Once you have read the listing, print all of it word for word.
++++++
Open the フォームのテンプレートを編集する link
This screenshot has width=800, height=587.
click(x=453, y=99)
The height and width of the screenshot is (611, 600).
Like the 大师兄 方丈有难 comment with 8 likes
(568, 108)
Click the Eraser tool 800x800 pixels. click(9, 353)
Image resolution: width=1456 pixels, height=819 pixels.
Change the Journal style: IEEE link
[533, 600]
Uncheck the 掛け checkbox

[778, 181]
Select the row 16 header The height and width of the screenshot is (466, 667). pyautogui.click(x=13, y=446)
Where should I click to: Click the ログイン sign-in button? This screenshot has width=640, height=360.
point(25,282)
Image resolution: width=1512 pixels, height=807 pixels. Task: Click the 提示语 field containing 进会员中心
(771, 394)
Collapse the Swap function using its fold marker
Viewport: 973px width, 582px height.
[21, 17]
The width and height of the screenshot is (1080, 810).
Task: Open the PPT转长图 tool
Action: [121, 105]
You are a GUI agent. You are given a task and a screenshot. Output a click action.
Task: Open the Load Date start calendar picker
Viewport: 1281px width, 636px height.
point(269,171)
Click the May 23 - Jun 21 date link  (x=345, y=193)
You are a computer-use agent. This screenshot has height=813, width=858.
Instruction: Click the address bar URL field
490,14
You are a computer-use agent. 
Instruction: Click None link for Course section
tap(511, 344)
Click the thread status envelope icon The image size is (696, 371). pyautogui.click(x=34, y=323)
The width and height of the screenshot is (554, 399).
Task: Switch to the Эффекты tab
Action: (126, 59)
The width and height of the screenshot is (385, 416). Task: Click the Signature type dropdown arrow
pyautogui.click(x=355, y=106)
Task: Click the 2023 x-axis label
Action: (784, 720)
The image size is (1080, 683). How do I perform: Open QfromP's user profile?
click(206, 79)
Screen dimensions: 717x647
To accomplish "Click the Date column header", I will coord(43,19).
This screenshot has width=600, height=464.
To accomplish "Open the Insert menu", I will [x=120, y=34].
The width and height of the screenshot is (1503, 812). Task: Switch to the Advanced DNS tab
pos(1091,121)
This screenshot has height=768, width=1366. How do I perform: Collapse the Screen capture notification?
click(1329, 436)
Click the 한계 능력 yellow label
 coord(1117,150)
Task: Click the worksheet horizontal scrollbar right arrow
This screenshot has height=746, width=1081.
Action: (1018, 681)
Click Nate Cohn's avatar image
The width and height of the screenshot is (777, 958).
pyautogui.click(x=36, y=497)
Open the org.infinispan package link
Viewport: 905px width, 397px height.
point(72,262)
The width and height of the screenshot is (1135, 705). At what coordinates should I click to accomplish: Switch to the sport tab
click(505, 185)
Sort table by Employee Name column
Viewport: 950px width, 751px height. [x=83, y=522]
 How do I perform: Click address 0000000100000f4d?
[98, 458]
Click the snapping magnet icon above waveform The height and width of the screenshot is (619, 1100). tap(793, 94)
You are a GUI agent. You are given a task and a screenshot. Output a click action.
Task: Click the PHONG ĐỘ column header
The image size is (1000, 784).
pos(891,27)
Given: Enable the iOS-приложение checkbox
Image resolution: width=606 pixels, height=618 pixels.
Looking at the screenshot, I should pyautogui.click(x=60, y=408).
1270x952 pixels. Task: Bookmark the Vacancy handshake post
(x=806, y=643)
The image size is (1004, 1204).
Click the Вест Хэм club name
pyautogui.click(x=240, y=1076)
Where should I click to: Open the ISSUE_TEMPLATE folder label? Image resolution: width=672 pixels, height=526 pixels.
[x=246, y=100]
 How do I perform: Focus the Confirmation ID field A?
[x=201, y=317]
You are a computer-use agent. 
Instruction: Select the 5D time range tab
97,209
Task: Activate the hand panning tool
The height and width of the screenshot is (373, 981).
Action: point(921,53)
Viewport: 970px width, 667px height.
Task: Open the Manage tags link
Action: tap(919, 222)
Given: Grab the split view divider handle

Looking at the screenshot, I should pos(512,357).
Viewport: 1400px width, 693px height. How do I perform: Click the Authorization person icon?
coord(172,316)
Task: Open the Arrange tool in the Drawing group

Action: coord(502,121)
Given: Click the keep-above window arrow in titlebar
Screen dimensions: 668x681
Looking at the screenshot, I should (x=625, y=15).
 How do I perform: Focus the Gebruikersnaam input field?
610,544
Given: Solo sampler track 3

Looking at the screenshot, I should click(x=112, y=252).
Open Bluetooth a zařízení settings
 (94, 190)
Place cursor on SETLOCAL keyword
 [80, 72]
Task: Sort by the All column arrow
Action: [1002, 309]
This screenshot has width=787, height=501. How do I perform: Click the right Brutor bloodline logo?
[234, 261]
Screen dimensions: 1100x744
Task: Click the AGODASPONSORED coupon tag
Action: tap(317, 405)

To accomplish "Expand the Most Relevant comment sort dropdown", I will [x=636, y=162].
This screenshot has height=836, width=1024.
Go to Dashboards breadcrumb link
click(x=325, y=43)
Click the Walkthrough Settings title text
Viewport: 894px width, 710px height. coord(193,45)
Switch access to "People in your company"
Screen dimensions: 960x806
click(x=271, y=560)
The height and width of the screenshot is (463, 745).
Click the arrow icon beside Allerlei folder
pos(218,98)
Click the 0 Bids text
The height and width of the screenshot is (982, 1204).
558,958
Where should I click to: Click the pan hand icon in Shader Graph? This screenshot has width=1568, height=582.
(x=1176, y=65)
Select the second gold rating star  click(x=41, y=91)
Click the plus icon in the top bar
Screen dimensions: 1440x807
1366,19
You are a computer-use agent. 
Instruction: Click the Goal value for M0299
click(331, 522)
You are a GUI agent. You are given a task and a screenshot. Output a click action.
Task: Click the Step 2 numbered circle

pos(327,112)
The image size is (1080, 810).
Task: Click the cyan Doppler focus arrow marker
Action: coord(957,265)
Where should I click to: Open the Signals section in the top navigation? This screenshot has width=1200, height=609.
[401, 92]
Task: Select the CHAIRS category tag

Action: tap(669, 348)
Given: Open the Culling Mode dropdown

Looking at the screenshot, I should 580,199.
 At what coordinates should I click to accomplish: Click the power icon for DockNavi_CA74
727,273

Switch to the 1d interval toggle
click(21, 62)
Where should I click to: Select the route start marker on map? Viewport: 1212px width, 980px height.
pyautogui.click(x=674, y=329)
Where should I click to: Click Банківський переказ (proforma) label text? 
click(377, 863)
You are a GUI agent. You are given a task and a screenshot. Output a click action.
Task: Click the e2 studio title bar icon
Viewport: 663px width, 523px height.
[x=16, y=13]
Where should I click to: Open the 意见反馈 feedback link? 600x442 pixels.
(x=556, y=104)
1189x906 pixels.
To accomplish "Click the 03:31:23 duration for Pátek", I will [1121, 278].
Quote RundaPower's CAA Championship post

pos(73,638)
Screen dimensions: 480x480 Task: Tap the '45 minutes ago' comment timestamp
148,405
++++++
[Result of this task]:
Open the フォームのテンプレートを編集する link
This screenshot has width=800, height=587.
click(x=453, y=99)
The height and width of the screenshot is (611, 600).
Like the 大师兄 方丈有难 comment with 8 likes
(568, 108)
Click the Eraser tool 800x800 pixels. click(9, 353)
Image resolution: width=1456 pixels, height=819 pixels.
Change the Journal style: IEEE link
[533, 600]
Uncheck the 掛け checkbox

[778, 181]
Select the row 16 header The height and width of the screenshot is (466, 667). pyautogui.click(x=13, y=446)
Where should I click to: Click the ログイン sign-in button? This screenshot has width=640, height=360.
point(25,282)
Image resolution: width=1512 pixels, height=807 pixels. Task: Click the 提示语 field containing 进会员中心
(771, 394)
Collapse the Swap function using its fold marker
Viewport: 973px width, 582px height.
[21, 17]
The width and height of the screenshot is (1080, 810).
Task: Open the PPT转长图 tool
Action: [121, 105]
You are a GUI agent. You are given a task and a screenshot. Output a click action.
Task: Open the Load Date start calendar picker
Viewport: 1281px width, 636px height.
point(269,171)
Click the May 23 - Jun 21 date link  (x=345, y=193)
You are a computer-use agent. This screenshot has height=813, width=858.
Instruction: Click the address bar URL field
490,14
You are a computer-use agent. 
Instruction: Click None link for Course section
tap(511, 344)
Click the thread status envelope icon The image size is (696, 371). pyautogui.click(x=34, y=323)
The width and height of the screenshot is (554, 399).
Task: Switch to the Эффекты tab
Action: (126, 59)
The width and height of the screenshot is (385, 416). Task: Click the Signature type dropdown arrow
pyautogui.click(x=355, y=106)
Task: Click the 2023 x-axis label
Action: (784, 720)
The image size is (1080, 683). How do I perform: Open QfromP's user profile?
click(206, 79)
Screen dimensions: 717x647
To accomplish "Click the Date column header", I will coord(43,19).
This screenshot has width=600, height=464.
To accomplish "Open the Insert menu", I will [x=120, y=34].
The width and height of the screenshot is (1503, 812). Task: Switch to the Advanced DNS tab
pos(1091,121)
This screenshot has height=768, width=1366. How do I perform: Collapse the Screen capture notification?
click(1329, 436)
Click the 한계 능력 yellow label
 coord(1117,150)
Task: Click the worksheet horizontal scrollbar right arrow
This screenshot has height=746, width=1081.
Action: (1018, 681)
Click Nate Cohn's avatar image
The width and height of the screenshot is (777, 958).
pyautogui.click(x=36, y=497)
Open the org.infinispan package link
Viewport: 905px width, 397px height.
point(72,262)
The width and height of the screenshot is (1135, 705). At what coordinates should I click to accomplish: Switch to the sport tab
click(505, 185)
Sort table by Employee Name column
Viewport: 950px width, 751px height. [x=83, y=522]
 How do I perform: Click address 0000000100000f4d?
[98, 458]
Click the snapping magnet icon above waveform The height and width of the screenshot is (619, 1100). tap(793, 94)
You are a GUI agent. You are given a task and a screenshot. Output a click action.
Task: Click the PHONG ĐỘ column header
The image size is (1000, 784).
pos(891,27)
Given: Enable the iOS-приложение checkbox
Image resolution: width=606 pixels, height=618 pixels.
Looking at the screenshot, I should pyautogui.click(x=60, y=408).
1270x952 pixels. Task: Bookmark the Vacancy handshake post
(x=806, y=643)
The image size is (1004, 1204).
Click the Вест Хэм club name
pyautogui.click(x=240, y=1076)
Where should I click to: Open the ISSUE_TEMPLATE folder label? Image resolution: width=672 pixels, height=526 pixels.
[x=246, y=100]
 How do I perform: Focus the Confirmation ID field A?
[x=201, y=317]
You are a computer-use agent. 
Instruction: Select the 5D time range tab
97,209
Task: Activate the hand panning tool
The height and width of the screenshot is (373, 981).
Action: point(921,53)
Viewport: 970px width, 667px height.
Task: Open the Manage tags link
Action: tap(919, 222)
Given: Grab the split view divider handle

Looking at the screenshot, I should pos(512,357).
Viewport: 1400px width, 693px height. How do I perform: Click the Authorization person icon?
coord(172,316)
Task: Open the Arrange tool in the Drawing group

Action: coord(502,121)
Given: Click the keep-above window arrow in titlebar
Screen dimensions: 668x681
Looking at the screenshot, I should (x=625, y=15).
 How do I perform: Focus the Gebruikersnaam input field?
610,544
Given: Solo sampler track 3

Looking at the screenshot, I should click(x=112, y=252).
Open Bluetooth a zařízení settings
 (94, 190)
Place cursor on SETLOCAL keyword
 [80, 72]
Task: Sort by the All column arrow
Action: [1002, 309]
This screenshot has width=787, height=501. How do I perform: Click the right Brutor bloodline logo?
[234, 261]
Screen dimensions: 1100x744
Task: Click the AGODASPONSORED coupon tag
Action: tap(317, 405)

To accomplish "Expand the Most Relevant comment sort dropdown", I will [x=636, y=162].
This screenshot has height=836, width=1024.
Go to Dashboards breadcrumb link
click(x=325, y=43)
Click the Walkthrough Settings title text
Viewport: 894px width, 710px height. coord(193,45)
Switch access to "People in your company"
Screen dimensions: 960x806
click(x=271, y=560)
The height and width of the screenshot is (463, 745).
Click the arrow icon beside Allerlei folder
pos(218,98)
Click the 0 Bids text
The height and width of the screenshot is (982, 1204).
558,958
Where should I click to: Click the pan hand icon in Shader Graph? This screenshot has width=1568, height=582.
(x=1176, y=65)
Select the second gold rating star  click(x=41, y=91)
Click the plus icon in the top bar
Screen dimensions: 1440x807
1366,19
You are a computer-use agent. 
Instruction: Click the Goal value for M0299
click(331, 522)
You are a GUI agent. You are given a task and a screenshot. Output a click action.
Task: Click the Step 2 numbered circle

pos(327,112)
The image size is (1080, 810).
Task: Click the cyan Doppler focus arrow marker
Action: coord(957,265)
Where should I click to: Open the Signals section in the top navigation? This screenshot has width=1200, height=609.
[401, 92]
Task: Select the CHAIRS category tag

Action: tap(669, 348)
Given: Open the Culling Mode dropdown

Looking at the screenshot, I should 580,199.
 At what coordinates should I click to accomplish: Click the power icon for DockNavi_CA74
727,273

Switch to the 1d interval toggle
click(21, 62)
Where should I click to: Select the route start marker on map? Viewport: 1212px width, 980px height.
pyautogui.click(x=674, y=329)
Where should I click to: Click Банківський переказ (proforma) label text? 
click(377, 863)
You are a GUI agent. You are given a task and a screenshot. Output a click action.
Task: Click the e2 studio title bar icon
Viewport: 663px width, 523px height.
[x=16, y=13]
Where should I click to: Open the 意见反馈 feedback link? 600x442 pixels.
(x=556, y=104)
1189x906 pixels.
To accomplish "Click the 03:31:23 duration for Pátek", I will [1121, 278].
Quote RundaPower's CAA Championship post

pos(73,638)
Screen dimensions: 480x480 Task: Tap the '45 minutes ago' comment timestamp
148,405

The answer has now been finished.